Work to complete: Please copy all of the material below line for line, changing nothing.

Data records:
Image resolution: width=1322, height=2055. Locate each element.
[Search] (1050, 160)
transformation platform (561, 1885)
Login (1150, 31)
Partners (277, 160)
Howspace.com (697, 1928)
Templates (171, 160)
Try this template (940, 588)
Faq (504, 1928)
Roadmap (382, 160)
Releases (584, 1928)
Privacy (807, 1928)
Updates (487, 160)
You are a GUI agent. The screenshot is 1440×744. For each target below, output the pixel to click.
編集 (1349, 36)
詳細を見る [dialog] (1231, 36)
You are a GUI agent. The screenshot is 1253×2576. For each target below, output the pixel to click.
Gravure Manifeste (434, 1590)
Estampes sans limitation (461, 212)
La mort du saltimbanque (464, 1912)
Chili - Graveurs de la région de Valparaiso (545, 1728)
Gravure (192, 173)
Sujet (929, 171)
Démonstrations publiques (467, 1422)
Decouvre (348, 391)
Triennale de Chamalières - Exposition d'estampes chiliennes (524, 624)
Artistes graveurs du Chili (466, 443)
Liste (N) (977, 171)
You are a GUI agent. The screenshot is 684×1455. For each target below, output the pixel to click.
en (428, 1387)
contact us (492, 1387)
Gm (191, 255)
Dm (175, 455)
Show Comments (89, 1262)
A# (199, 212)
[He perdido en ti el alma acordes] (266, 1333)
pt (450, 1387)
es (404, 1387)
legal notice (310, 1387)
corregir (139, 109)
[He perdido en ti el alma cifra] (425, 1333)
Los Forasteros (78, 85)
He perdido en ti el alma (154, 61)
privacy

Answer in full:
Image resolution: width=1322, height=2055. Locate each element.
[Search] (1050, 160)
transformation platform (561, 1885)
Login (1150, 31)
Partners (277, 160)
Howspace.com (697, 1928)
Templates (171, 160)
Try this template (940, 588)
Faq (504, 1928)
Roadmap (382, 160)
Releases (584, 1928)
Privacy (807, 1928)
Updates (487, 160)
You are a GUI agent. The screenshot is 1440×744. For each target below, output the pixel to click.
編集 (1349, 36)
詳細を見る [dialog] (1231, 36)
You are a GUI agent. The screenshot is 1253×2576. For each target below, output the pixel to click.
Gravure Manifeste (434, 1590)
Estampes sans limitation (461, 212)
La mort du saltimbanque (464, 1912)
Chili - Graveurs de la région de Valparaiso (545, 1728)
Gravure (192, 173)
Sujet (929, 171)
Démonstrations publiques (467, 1422)
Decouvre (348, 391)
Triennale de Chamalières - Exposition d'estampes chiliennes (524, 624)
Artistes graveurs du Chili (466, 443)
Liste (N) (977, 171)
You are a GUI agent. The screenshot is 684×1455. For each target below, output the pixel to click.
en (428, 1387)
contact us (492, 1387)
Gm (191, 255)
Dm (175, 455)
Show Comments (89, 1262)
A# (199, 212)
[He perdido en ti el alma acordes] (266, 1333)
pt (450, 1387)
es (404, 1387)
legal notice (310, 1387)
corregir (139, 109)
[He perdido en ti el alma cifra] (425, 1333)
Los Forasteros (78, 85)
He perdido en ti el alma (154, 61)
privacy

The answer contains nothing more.